(Collected data entries)
- - - - - - -

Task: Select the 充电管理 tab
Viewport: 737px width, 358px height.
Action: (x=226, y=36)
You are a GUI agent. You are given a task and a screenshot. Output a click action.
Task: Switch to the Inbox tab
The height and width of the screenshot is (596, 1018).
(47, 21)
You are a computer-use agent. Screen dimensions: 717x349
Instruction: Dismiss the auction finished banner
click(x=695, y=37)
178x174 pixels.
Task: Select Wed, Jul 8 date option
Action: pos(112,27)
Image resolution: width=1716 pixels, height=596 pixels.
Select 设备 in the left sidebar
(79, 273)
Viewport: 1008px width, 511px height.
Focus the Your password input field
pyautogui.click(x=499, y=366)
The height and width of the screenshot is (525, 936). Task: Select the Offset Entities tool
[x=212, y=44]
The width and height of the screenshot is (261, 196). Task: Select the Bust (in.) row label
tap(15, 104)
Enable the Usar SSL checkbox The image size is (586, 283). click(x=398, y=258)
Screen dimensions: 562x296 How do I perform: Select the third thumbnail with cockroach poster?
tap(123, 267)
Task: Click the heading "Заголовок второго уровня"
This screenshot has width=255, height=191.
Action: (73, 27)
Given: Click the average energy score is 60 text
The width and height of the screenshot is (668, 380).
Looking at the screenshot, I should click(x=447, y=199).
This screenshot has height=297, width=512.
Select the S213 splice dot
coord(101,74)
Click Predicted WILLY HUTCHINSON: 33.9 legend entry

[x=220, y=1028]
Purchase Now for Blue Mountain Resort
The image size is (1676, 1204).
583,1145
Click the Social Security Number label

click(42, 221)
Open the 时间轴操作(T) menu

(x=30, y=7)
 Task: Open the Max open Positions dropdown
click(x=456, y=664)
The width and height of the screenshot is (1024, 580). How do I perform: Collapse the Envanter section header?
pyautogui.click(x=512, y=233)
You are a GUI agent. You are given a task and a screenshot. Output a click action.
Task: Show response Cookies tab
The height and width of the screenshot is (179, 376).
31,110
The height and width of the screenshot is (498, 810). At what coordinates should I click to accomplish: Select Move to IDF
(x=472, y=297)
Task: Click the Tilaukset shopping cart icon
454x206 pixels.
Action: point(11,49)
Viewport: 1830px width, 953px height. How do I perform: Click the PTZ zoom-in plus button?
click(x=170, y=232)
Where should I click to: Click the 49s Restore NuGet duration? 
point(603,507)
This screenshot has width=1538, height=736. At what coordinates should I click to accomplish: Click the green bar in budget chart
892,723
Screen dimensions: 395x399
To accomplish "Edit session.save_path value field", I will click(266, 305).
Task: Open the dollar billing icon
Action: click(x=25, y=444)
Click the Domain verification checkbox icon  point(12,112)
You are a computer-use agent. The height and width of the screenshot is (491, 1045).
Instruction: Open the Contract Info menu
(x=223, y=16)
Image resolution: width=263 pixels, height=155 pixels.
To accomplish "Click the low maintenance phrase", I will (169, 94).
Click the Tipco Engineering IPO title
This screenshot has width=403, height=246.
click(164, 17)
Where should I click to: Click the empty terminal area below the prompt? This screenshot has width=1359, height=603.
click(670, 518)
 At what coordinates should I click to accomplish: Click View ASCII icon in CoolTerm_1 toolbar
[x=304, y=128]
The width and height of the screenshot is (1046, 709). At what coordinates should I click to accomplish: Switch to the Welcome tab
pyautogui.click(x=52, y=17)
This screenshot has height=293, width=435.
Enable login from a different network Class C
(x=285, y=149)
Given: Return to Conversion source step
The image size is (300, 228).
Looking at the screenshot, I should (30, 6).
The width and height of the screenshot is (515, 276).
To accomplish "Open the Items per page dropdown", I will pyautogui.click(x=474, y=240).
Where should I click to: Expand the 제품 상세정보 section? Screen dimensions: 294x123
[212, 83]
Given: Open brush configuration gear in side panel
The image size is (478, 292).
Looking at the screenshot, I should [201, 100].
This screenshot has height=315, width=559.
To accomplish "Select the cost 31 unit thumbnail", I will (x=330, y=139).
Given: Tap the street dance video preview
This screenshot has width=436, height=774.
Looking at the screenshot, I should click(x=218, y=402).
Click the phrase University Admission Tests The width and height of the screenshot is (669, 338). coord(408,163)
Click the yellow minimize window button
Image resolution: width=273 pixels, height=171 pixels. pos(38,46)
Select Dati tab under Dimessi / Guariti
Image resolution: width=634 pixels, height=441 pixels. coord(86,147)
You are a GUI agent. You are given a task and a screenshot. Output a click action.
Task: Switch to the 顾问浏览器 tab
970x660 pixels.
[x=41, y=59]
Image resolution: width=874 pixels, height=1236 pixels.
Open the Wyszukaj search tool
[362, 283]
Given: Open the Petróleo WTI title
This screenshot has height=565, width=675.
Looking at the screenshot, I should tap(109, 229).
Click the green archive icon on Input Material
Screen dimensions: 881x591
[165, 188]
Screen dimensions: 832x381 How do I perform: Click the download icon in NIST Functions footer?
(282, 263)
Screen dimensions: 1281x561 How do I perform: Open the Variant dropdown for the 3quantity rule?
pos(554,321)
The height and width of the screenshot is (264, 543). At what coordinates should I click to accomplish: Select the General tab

- - - - - - -

§ **YOUR INSTRUCTIONS**:
An acceptable answer repeats every entry exactly, with nothing omitted.

§ **OUTPUT OF THE EXERCISE**:
Task: Select the 充电管理 tab
Viewport: 737px width, 358px height.
Action: (x=226, y=36)
You are a GUI agent. You are given a task and a screenshot. Output a click action.
Task: Switch to the Inbox tab
The height and width of the screenshot is (596, 1018).
(47, 21)
You are a computer-use agent. Screen dimensions: 717x349
Instruction: Dismiss the auction finished banner
click(x=695, y=37)
178x174 pixels.
Task: Select Wed, Jul 8 date option
Action: pos(112,27)
Image resolution: width=1716 pixels, height=596 pixels.
Select 设备 in the left sidebar
(79, 273)
Viewport: 1008px width, 511px height.
Focus the Your password input field
pyautogui.click(x=499, y=366)
The height and width of the screenshot is (525, 936). Task: Select the Offset Entities tool
[x=212, y=44]
The width and height of the screenshot is (261, 196). Task: Select the Bust (in.) row label
tap(15, 104)
Enable the Usar SSL checkbox The image size is (586, 283). click(x=398, y=258)
Screen dimensions: 562x296 How do I perform: Select the third thumbnail with cockroach poster?
tap(123, 267)
Task: Click the heading "Заголовок второго уровня"
This screenshot has width=255, height=191.
Action: (73, 27)
Given: Click the average energy score is 60 text
The width and height of the screenshot is (668, 380).
Looking at the screenshot, I should click(x=447, y=199).
This screenshot has height=297, width=512.
Select the S213 splice dot
coord(101,74)
Click Predicted WILLY HUTCHINSON: 33.9 legend entry

[x=220, y=1028]
Purchase Now for Blue Mountain Resort
The image size is (1676, 1204).
583,1145
Click the Social Security Number label

click(42, 221)
Open the 时间轴操作(T) menu

(x=30, y=7)
 Task: Open the Max open Positions dropdown
click(x=456, y=664)
The width and height of the screenshot is (1024, 580). How do I perform: Collapse the Envanter section header?
pyautogui.click(x=512, y=233)
You are a GUI agent. You are given a task and a screenshot. Output a click action.
Task: Show response Cookies tab
The height and width of the screenshot is (179, 376).
31,110
The height and width of the screenshot is (498, 810). At what coordinates should I click to accomplish: Select Move to IDF
(x=472, y=297)
Task: Click the Tilaukset shopping cart icon
454x206 pixels.
Action: point(11,49)
Viewport: 1830px width, 953px height. How do I perform: Click the PTZ zoom-in plus button?
click(x=170, y=232)
Where should I click to: Click the 49s Restore NuGet duration? 
point(603,507)
This screenshot has width=1538, height=736. At what coordinates should I click to accomplish: Click the green bar in budget chart
892,723
Screen dimensions: 395x399
To accomplish "Edit session.save_path value field", I will click(266, 305).
Task: Open the dollar billing icon
Action: click(x=25, y=444)
Click the Domain verification checkbox icon  point(12,112)
You are a computer-use agent. The height and width of the screenshot is (491, 1045).
Instruction: Open the Contract Info menu
(x=223, y=16)
Image resolution: width=263 pixels, height=155 pixels.
To accomplish "Click the low maintenance phrase", I will (169, 94).
Click the Tipco Engineering IPO title
This screenshot has width=403, height=246.
click(164, 17)
Where should I click to: Click the empty terminal area below the prompt? This screenshot has width=1359, height=603.
click(670, 518)
 At what coordinates should I click to accomplish: Click View ASCII icon in CoolTerm_1 toolbar
[x=304, y=128]
The width and height of the screenshot is (1046, 709). At what coordinates should I click to accomplish: Switch to the Welcome tab
pyautogui.click(x=52, y=17)
This screenshot has height=293, width=435.
Enable login from a different network Class C
(x=285, y=149)
Given: Return to Conversion source step
The image size is (300, 228).
Looking at the screenshot, I should (30, 6).
The width and height of the screenshot is (515, 276).
To accomplish "Open the Items per page dropdown", I will pyautogui.click(x=474, y=240).
Where should I click to: Expand the 제품 상세정보 section? Screen dimensions: 294x123
[212, 83]
Given: Open brush configuration gear in side panel
The image size is (478, 292).
Looking at the screenshot, I should [201, 100].
This screenshot has height=315, width=559.
To accomplish "Select the cost 31 unit thumbnail", I will (x=330, y=139).
Given: Tap the street dance video preview
This screenshot has width=436, height=774.
Looking at the screenshot, I should click(x=218, y=402).
Click the phrase University Admission Tests The width and height of the screenshot is (669, 338). coord(408,163)
Click the yellow minimize window button
Image resolution: width=273 pixels, height=171 pixels. pos(38,46)
Select Dati tab under Dimessi / Guariti
Image resolution: width=634 pixels, height=441 pixels. coord(86,147)
You are a GUI agent. You are given a task and a screenshot. Output a click action.
Task: Switch to the 顾问浏览器 tab
970x660 pixels.
[x=41, y=59]
Image resolution: width=874 pixels, height=1236 pixels.
Open the Wyszukaj search tool
[362, 283]
Given: Open the Petróleo WTI title
This screenshot has height=565, width=675.
Looking at the screenshot, I should tap(109, 229).
Click the green archive icon on Input Material
Screen dimensions: 881x591
[165, 188]
Screen dimensions: 832x381 How do I perform: Click the download icon in NIST Functions footer?
(282, 263)
Screen dimensions: 1281x561 How do I perform: Open the Variant dropdown for the 3quantity rule?
pos(554,321)
The height and width of the screenshot is (264, 543). At what coordinates should I click to accomplish: Select the General tab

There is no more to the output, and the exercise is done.